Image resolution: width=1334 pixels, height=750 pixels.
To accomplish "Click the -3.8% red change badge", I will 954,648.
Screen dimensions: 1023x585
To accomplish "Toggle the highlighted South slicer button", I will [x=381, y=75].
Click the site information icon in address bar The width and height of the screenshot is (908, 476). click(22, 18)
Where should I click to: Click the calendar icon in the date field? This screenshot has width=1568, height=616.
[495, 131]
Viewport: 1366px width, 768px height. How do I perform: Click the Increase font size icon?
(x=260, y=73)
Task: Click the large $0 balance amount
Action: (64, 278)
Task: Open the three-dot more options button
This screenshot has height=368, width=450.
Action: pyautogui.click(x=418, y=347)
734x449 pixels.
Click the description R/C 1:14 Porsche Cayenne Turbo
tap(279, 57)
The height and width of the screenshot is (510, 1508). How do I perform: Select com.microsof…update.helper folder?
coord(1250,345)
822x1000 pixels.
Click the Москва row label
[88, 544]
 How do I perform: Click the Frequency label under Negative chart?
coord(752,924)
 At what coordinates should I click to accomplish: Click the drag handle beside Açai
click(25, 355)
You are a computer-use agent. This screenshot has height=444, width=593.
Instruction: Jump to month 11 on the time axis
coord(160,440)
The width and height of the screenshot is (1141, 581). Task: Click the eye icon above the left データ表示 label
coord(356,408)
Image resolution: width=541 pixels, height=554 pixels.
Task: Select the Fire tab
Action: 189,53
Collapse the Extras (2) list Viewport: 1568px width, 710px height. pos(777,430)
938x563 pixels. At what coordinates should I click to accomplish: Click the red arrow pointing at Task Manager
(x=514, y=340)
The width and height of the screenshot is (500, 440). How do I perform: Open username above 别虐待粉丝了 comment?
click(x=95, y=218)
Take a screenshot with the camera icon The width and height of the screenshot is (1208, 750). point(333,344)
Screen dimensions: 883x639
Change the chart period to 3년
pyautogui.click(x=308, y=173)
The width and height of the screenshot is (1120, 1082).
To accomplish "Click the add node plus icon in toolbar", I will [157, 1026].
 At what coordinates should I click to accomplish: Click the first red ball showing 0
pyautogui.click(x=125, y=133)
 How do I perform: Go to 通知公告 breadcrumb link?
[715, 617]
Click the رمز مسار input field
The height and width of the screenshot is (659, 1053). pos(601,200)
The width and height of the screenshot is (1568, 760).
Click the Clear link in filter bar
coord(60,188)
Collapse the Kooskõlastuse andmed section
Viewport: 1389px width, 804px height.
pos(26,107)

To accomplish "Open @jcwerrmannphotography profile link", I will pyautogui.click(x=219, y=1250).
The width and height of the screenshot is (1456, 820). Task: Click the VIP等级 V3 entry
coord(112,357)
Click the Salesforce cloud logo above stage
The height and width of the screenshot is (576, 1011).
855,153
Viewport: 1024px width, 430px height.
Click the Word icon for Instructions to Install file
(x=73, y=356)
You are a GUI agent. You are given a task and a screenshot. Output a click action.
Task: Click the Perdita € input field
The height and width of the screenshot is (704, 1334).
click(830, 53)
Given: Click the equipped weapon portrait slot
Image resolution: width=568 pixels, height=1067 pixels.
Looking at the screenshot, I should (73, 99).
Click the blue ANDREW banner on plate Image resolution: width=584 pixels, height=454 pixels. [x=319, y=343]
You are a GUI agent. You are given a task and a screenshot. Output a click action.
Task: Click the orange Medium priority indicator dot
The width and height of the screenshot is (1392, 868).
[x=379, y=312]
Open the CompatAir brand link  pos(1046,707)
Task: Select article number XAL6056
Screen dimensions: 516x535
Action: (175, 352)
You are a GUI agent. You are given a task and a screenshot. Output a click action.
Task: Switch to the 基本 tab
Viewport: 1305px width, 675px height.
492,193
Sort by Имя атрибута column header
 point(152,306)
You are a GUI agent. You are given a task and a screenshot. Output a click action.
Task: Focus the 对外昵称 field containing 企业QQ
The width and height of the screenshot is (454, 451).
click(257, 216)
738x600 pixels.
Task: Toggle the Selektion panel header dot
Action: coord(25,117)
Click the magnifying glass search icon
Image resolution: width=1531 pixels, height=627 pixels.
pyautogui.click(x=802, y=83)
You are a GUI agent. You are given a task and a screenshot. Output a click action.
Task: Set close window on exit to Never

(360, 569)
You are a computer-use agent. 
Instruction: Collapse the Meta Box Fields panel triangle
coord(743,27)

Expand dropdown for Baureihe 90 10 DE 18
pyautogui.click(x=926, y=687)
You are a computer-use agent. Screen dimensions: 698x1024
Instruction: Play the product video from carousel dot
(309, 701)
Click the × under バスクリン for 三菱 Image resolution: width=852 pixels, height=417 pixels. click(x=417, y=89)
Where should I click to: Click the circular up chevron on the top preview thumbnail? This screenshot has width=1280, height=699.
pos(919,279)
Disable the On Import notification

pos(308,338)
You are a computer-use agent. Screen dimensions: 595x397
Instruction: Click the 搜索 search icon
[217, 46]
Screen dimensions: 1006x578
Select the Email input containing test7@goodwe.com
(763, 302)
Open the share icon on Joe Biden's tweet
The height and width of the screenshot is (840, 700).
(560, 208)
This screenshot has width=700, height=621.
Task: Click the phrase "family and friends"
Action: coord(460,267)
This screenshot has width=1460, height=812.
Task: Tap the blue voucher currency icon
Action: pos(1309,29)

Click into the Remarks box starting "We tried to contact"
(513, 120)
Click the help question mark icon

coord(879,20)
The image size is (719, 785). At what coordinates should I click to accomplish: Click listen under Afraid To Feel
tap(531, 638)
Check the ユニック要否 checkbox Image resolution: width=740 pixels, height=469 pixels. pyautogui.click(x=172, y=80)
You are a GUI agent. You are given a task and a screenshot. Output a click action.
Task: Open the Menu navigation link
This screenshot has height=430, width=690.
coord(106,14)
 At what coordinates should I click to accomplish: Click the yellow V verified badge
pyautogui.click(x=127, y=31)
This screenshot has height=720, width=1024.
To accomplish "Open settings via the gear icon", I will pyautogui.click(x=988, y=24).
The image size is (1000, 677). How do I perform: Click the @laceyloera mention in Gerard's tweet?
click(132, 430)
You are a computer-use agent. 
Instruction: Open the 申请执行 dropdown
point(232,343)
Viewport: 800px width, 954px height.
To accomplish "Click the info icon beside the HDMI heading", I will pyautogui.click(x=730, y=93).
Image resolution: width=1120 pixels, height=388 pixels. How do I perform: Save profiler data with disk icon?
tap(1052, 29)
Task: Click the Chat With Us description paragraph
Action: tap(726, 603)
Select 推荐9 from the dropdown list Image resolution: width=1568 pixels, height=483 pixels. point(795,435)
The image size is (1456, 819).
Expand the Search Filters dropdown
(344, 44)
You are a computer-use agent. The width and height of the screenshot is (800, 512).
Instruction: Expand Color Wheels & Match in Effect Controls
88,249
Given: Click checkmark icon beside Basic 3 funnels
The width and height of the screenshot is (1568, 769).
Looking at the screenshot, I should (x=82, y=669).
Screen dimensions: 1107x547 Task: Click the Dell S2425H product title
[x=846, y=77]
——————————
Exercise: In the material above, find the line with "V verified badge"; then copy it and every line after it, exactly, through the end.

Result for this exercise:
 At what coordinates should I click to accomplish: Click the yellow V verified badge
pyautogui.click(x=127, y=31)
This screenshot has height=720, width=1024.
To accomplish "Open settings via the gear icon", I will pyautogui.click(x=988, y=24).
The image size is (1000, 677). How do I perform: Click the @laceyloera mention in Gerard's tweet?
click(132, 430)
You are a computer-use agent. 
Instruction: Open the 申请执行 dropdown
point(232,343)
Viewport: 800px width, 954px height.
To accomplish "Click the info icon beside the HDMI heading", I will pyautogui.click(x=730, y=93).
Image resolution: width=1120 pixels, height=388 pixels. How do I perform: Save profiler data with disk icon?
tap(1052, 29)
Task: Click the Chat With Us description paragraph
Action: tap(726, 603)
Select 推荐9 from the dropdown list Image resolution: width=1568 pixels, height=483 pixels. point(795,435)
The image size is (1456, 819).
Expand the Search Filters dropdown
(344, 44)
You are a computer-use agent. The width and height of the screenshot is (800, 512).
Instruction: Expand Color Wheels & Match in Effect Controls
88,249
Given: Click checkmark icon beside Basic 3 funnels
The width and height of the screenshot is (1568, 769).
Looking at the screenshot, I should (x=82, y=669).
Screen dimensions: 1107x547 Task: Click the Dell S2425H product title
[x=846, y=77]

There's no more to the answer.